Aim of the exercise: For this exercise, restate word for word only the lines from the one containing "Click star rating for Fidelity 500 Index" through the last line below. Pictures do not get copied.

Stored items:
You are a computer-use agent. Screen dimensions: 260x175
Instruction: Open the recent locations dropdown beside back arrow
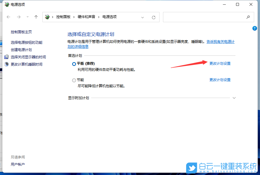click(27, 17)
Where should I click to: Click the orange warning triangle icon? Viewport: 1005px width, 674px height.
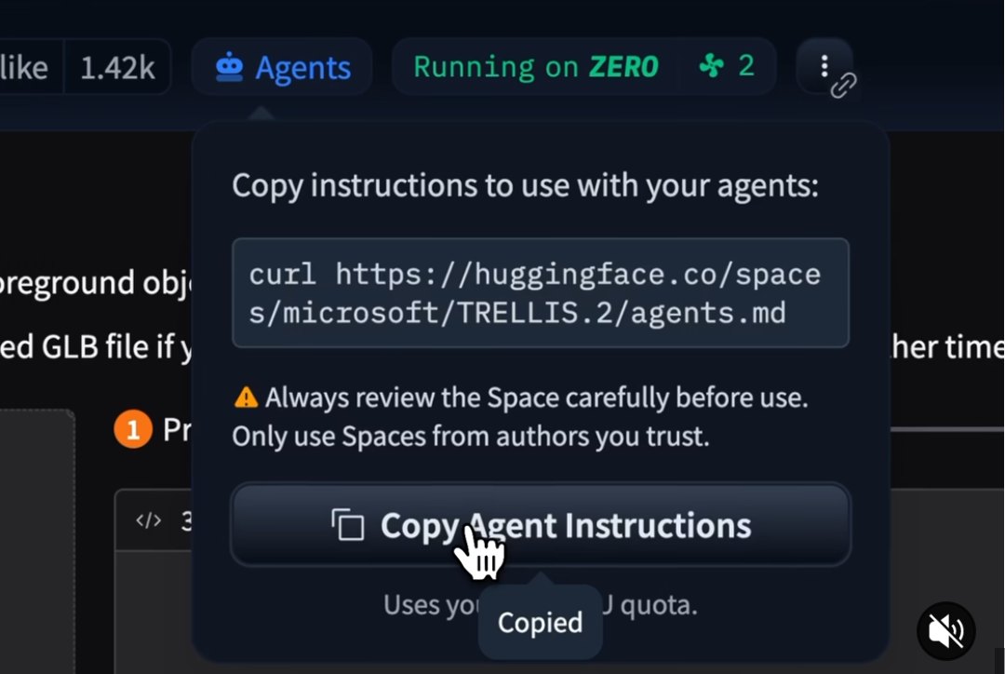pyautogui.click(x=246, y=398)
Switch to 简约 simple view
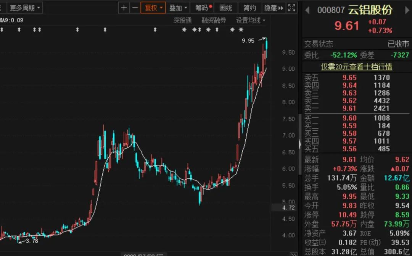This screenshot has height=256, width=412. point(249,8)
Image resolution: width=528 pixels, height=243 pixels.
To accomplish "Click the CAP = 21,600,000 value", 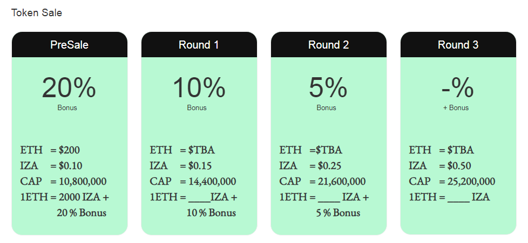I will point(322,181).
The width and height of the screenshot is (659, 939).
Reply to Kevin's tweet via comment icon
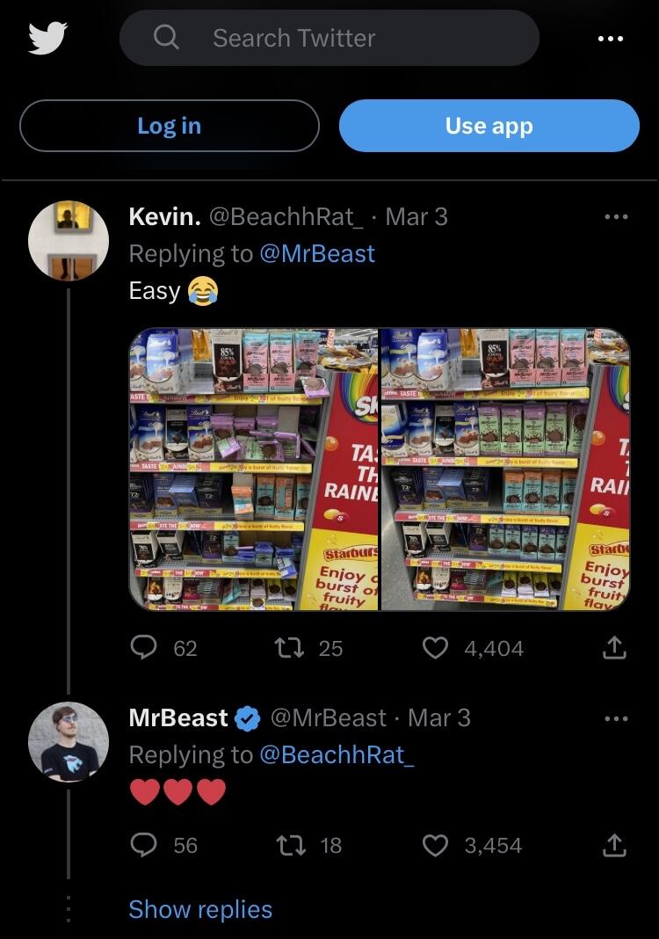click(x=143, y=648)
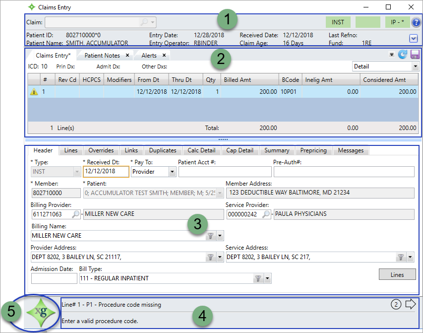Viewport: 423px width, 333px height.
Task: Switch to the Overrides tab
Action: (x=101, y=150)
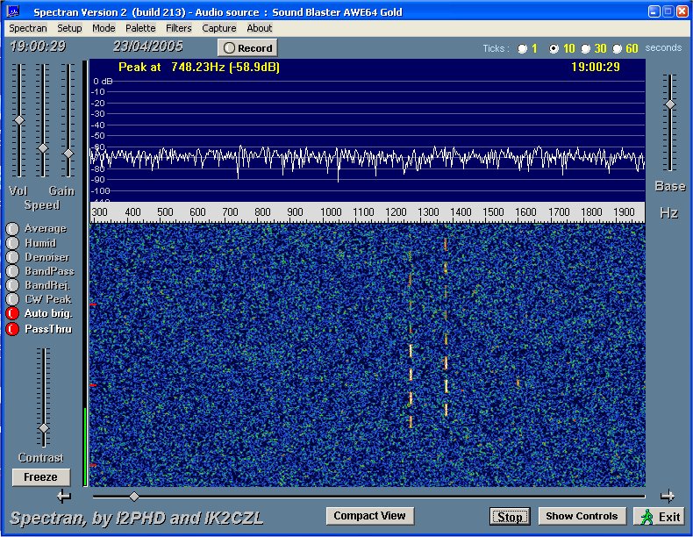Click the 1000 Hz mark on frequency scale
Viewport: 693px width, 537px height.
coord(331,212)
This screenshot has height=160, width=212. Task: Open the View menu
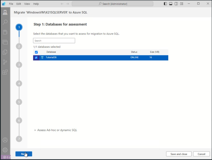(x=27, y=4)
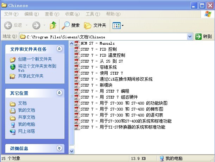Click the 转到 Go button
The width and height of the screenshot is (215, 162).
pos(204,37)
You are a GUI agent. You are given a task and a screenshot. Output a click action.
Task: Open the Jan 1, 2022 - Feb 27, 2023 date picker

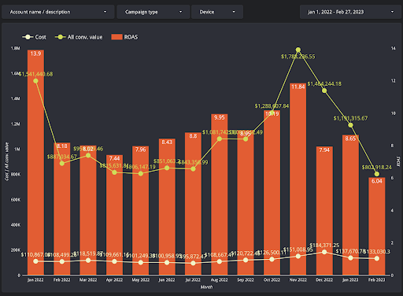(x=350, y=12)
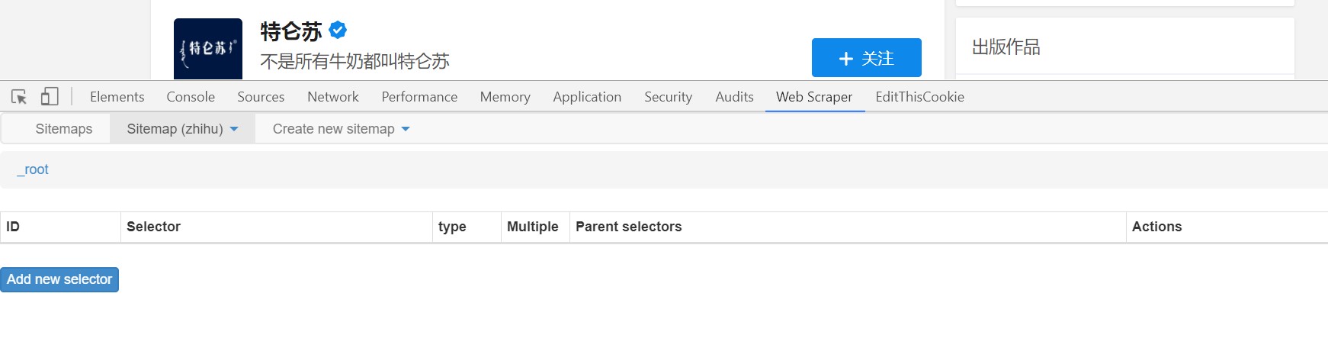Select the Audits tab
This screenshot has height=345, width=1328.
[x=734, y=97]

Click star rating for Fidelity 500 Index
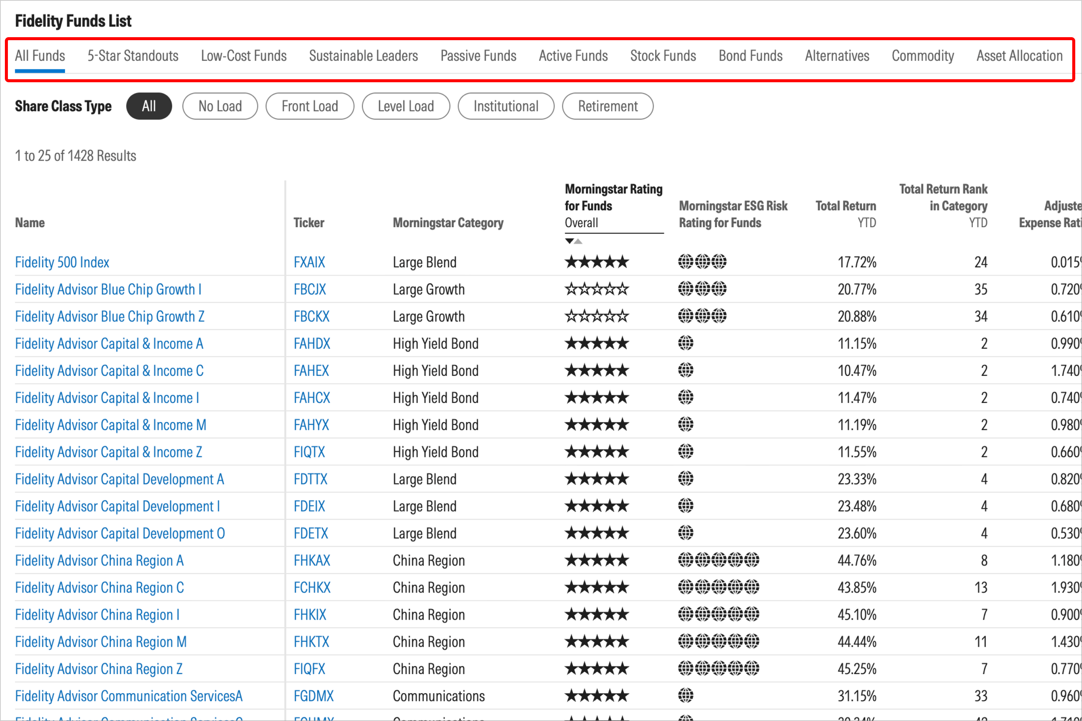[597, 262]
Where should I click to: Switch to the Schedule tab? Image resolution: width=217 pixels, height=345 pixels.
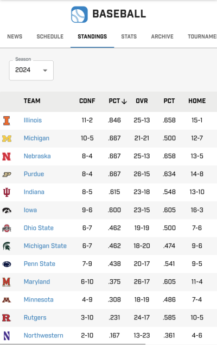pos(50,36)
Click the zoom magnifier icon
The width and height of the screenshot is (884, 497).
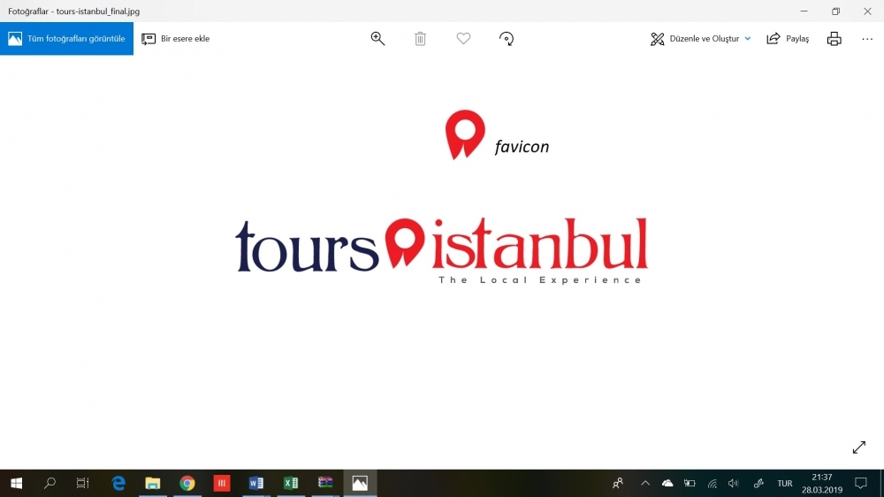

Solution:
Click star rating for Fidelity 500 Index
[597, 262]
Where should I click to: Switch to the Schedule tab? Image resolution: width=217 pixels, height=345 pixels.
pos(50,36)
Click the zoom magnifier icon
The width and height of the screenshot is (884, 497).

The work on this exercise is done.